Find the word "width" in the listing below. Copy every line that has it.

INFORMATION SHOWN
'''

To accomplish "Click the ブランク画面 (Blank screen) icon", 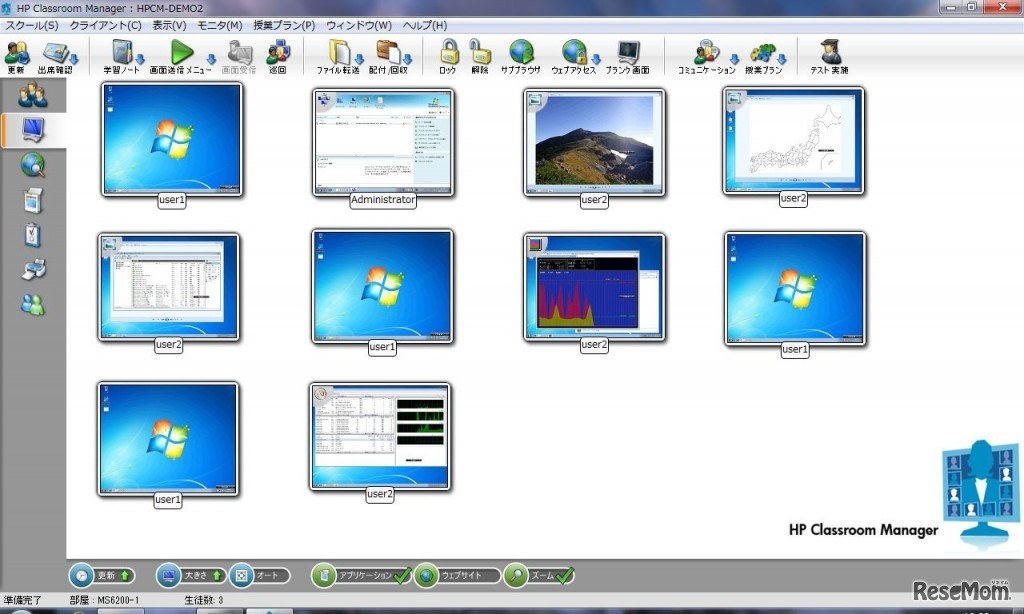I will tap(628, 52).
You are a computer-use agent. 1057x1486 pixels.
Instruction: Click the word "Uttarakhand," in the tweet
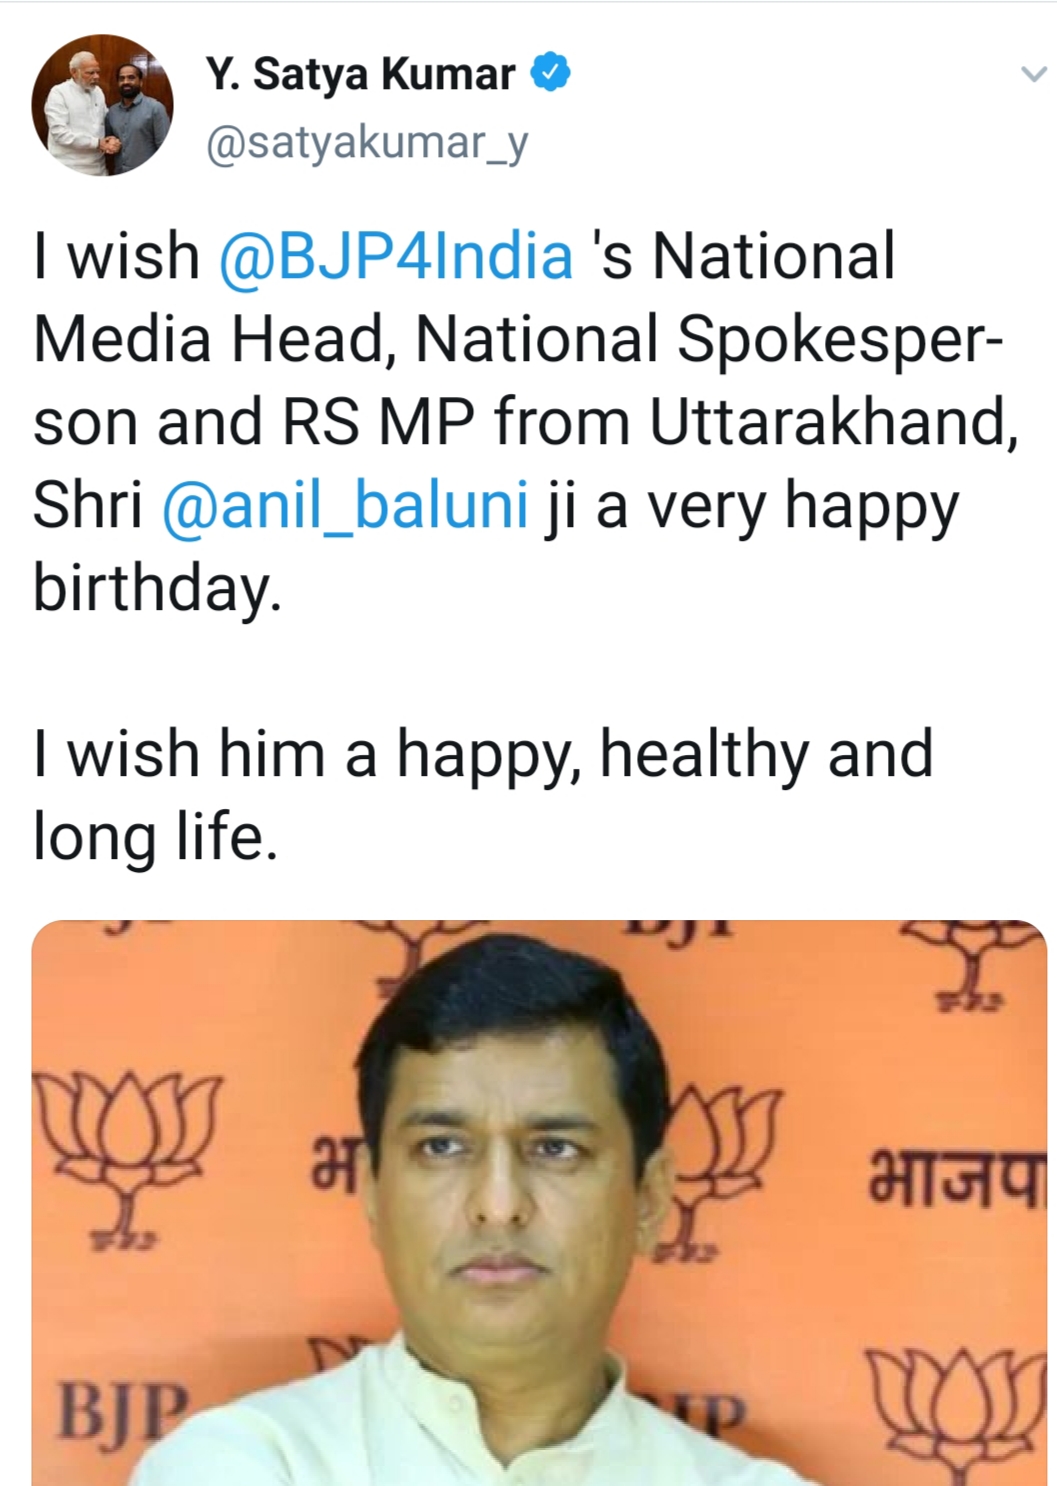[x=834, y=422]
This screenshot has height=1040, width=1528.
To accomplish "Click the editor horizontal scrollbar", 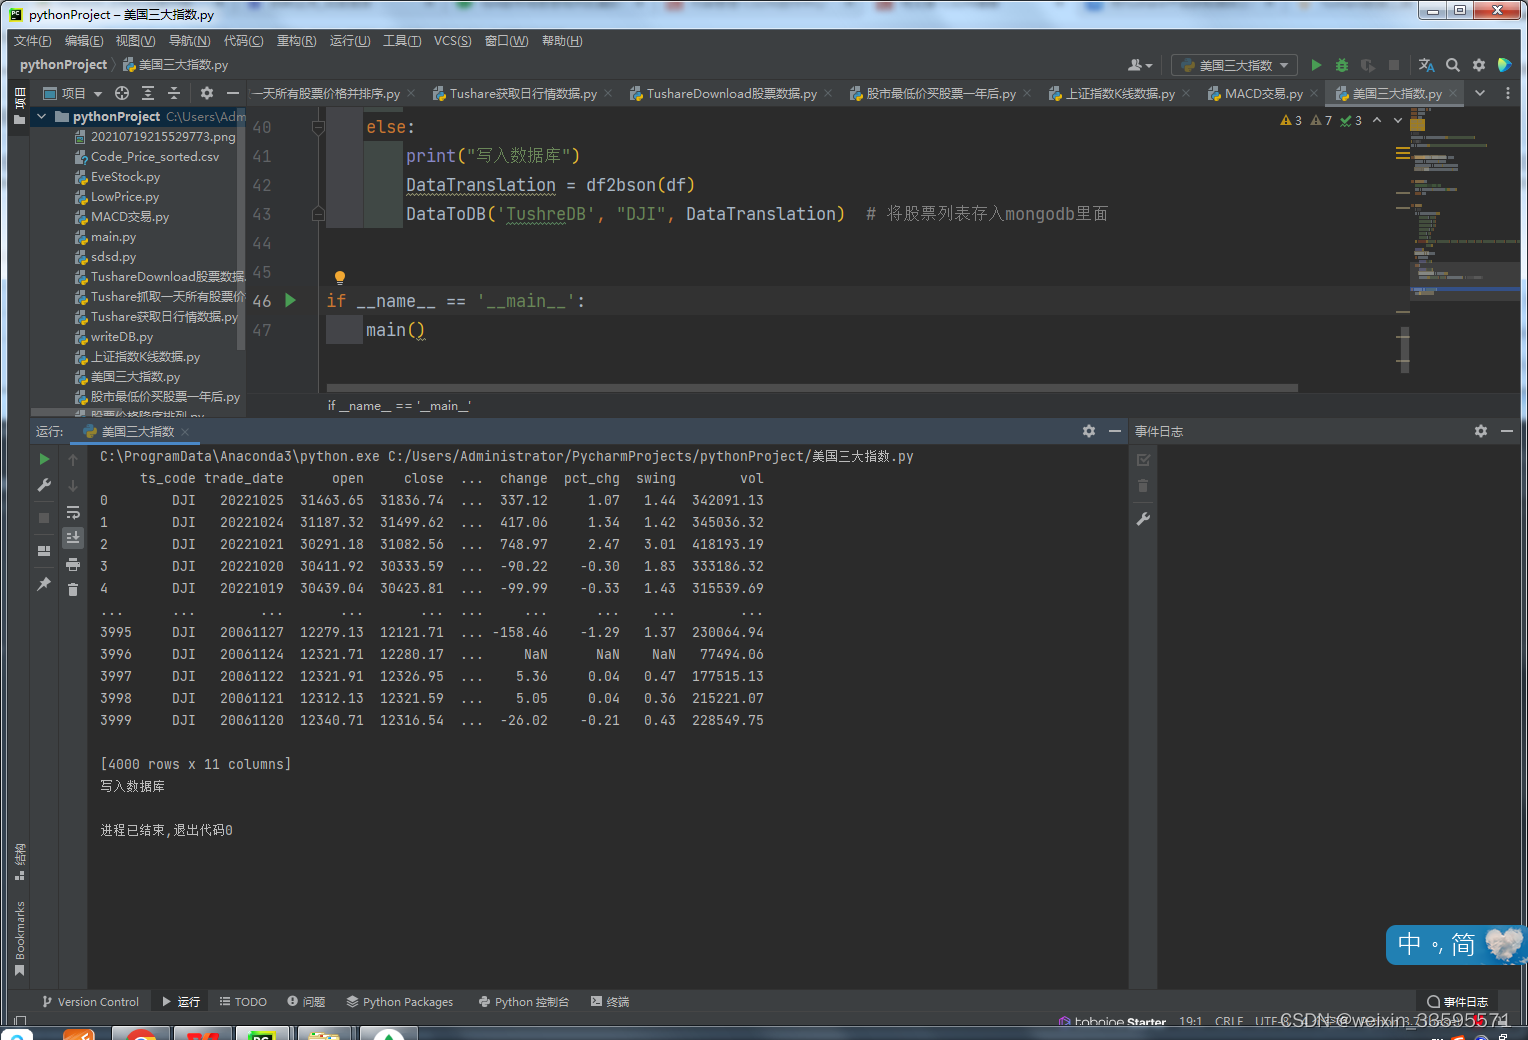I will pyautogui.click(x=812, y=388).
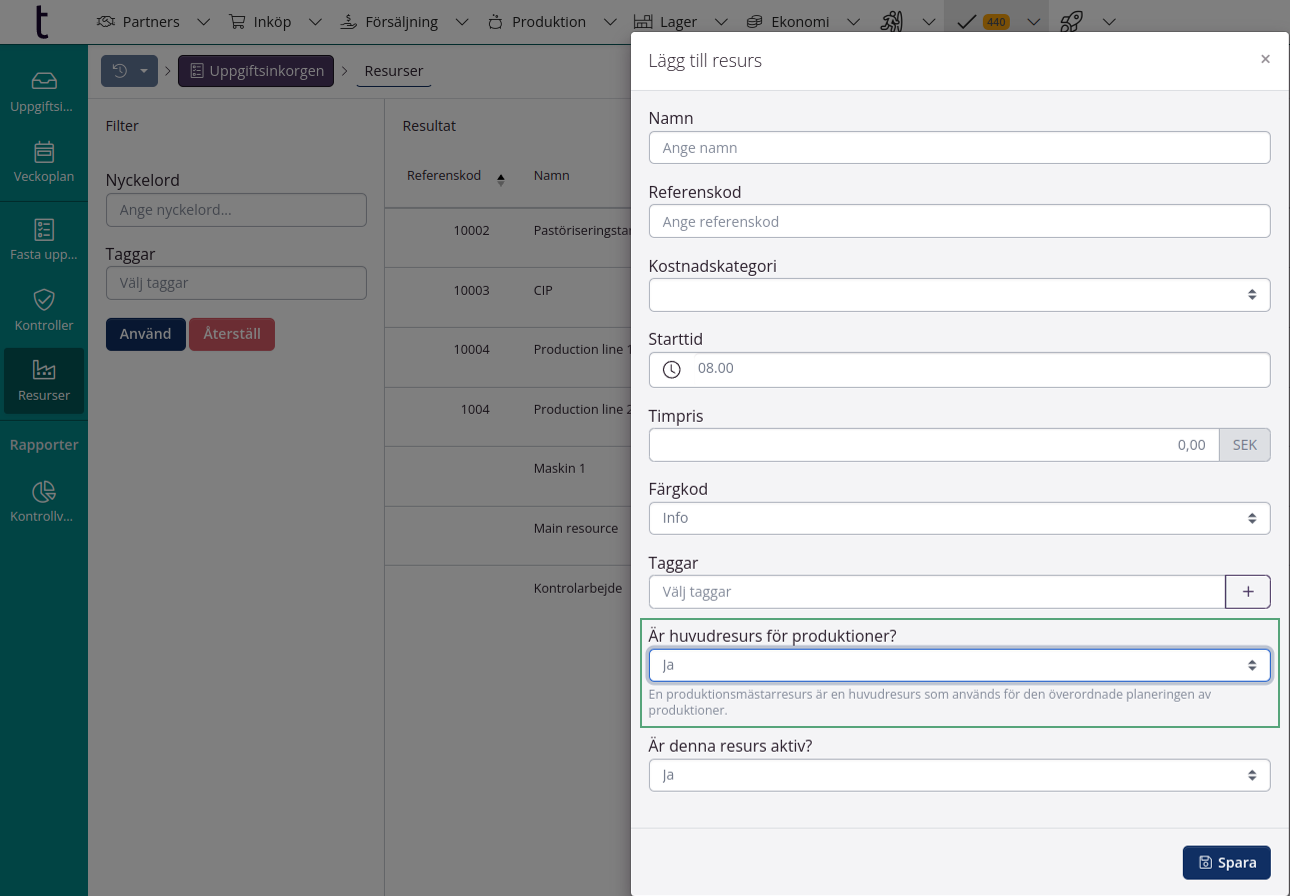
Task: Open the history dropdown button in breadcrumb
Action: coord(129,71)
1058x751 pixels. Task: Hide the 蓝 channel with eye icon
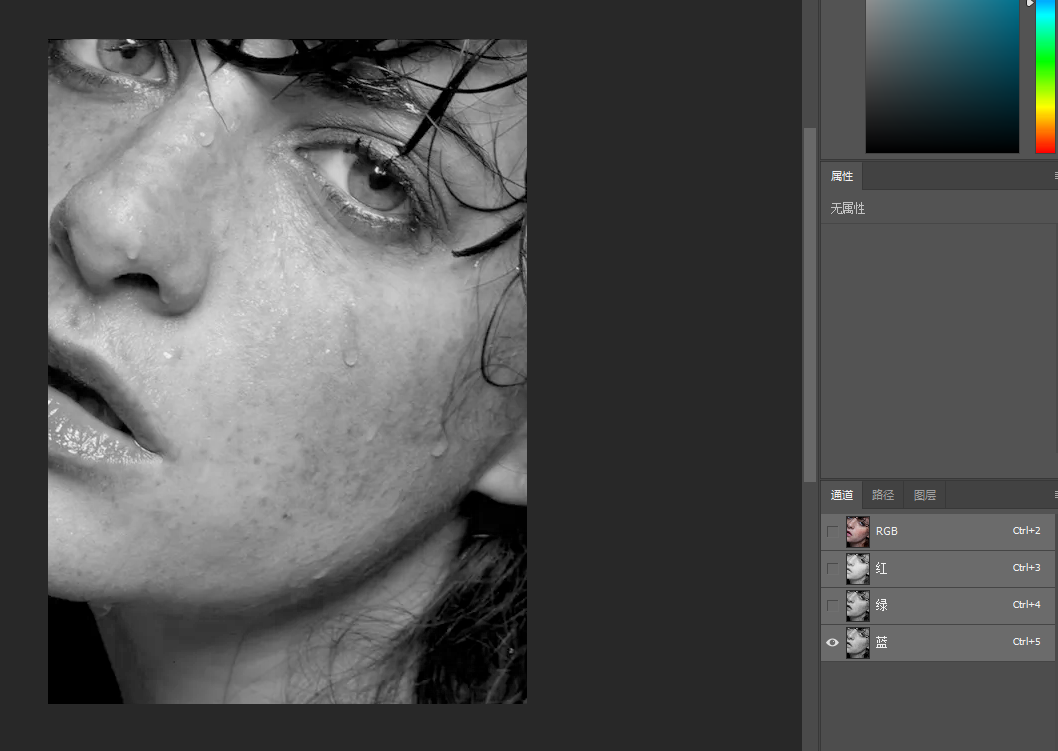(x=833, y=642)
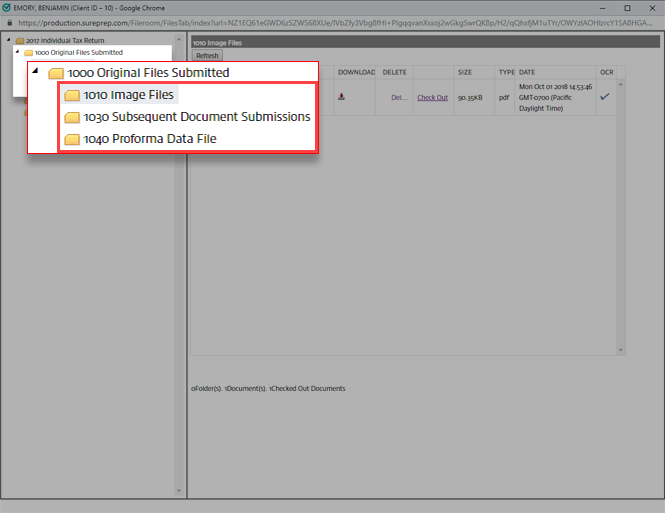The image size is (665, 513).
Task: Click the 1000 Original Files Submitted folder icon in callout
Action: tap(56, 73)
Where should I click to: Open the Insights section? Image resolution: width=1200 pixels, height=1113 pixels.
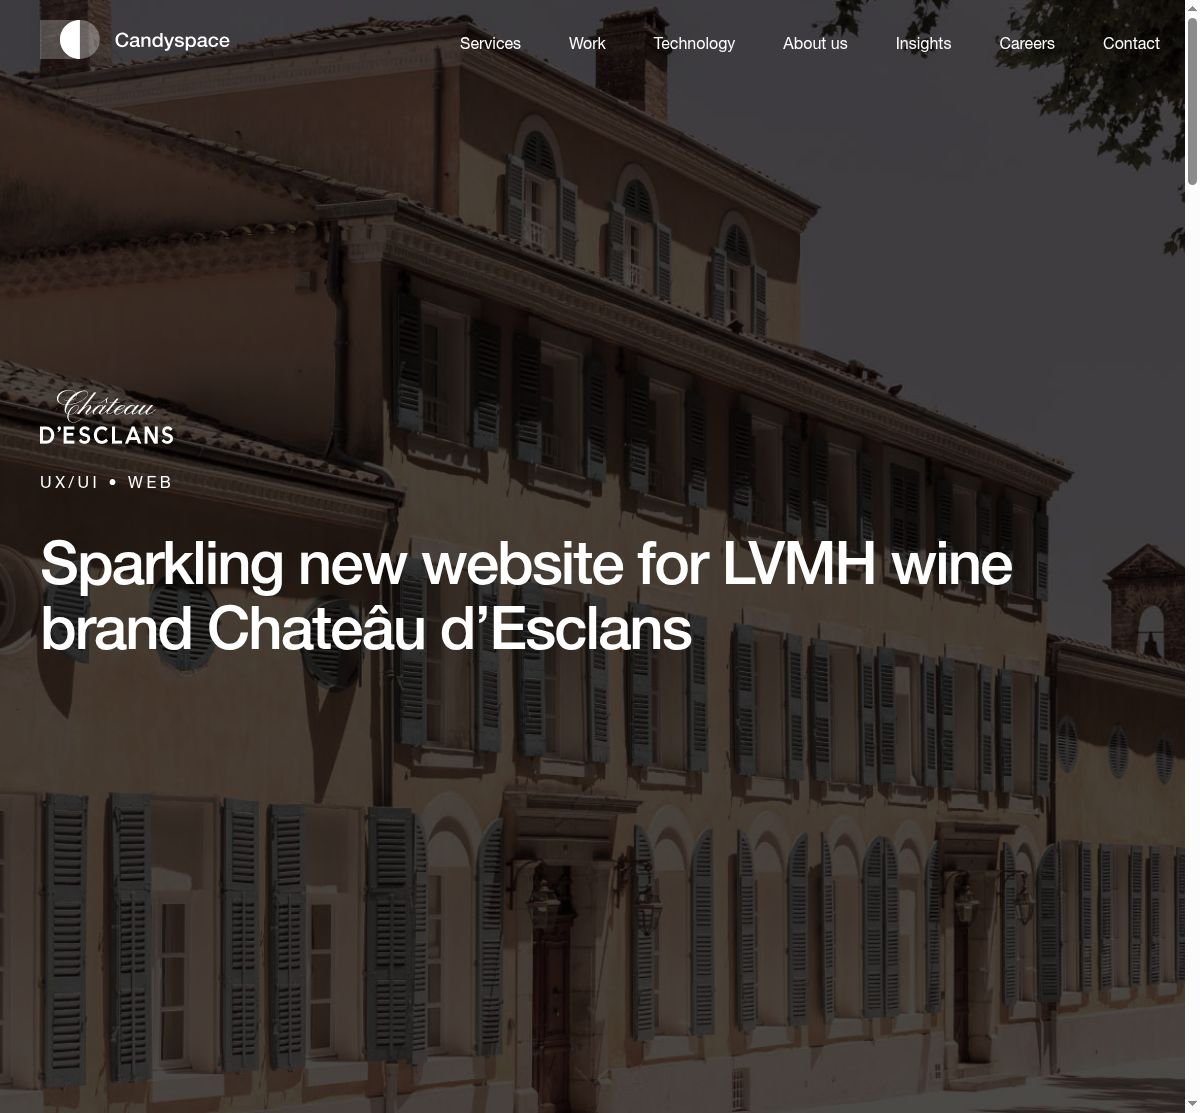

'''

SOLUTION FOR THIS EXERCISE
This screenshot has height=1040, width=1528.
Where should I click to: Open the Insights section? Image resolution: width=1200 pixels, height=1113 pixels.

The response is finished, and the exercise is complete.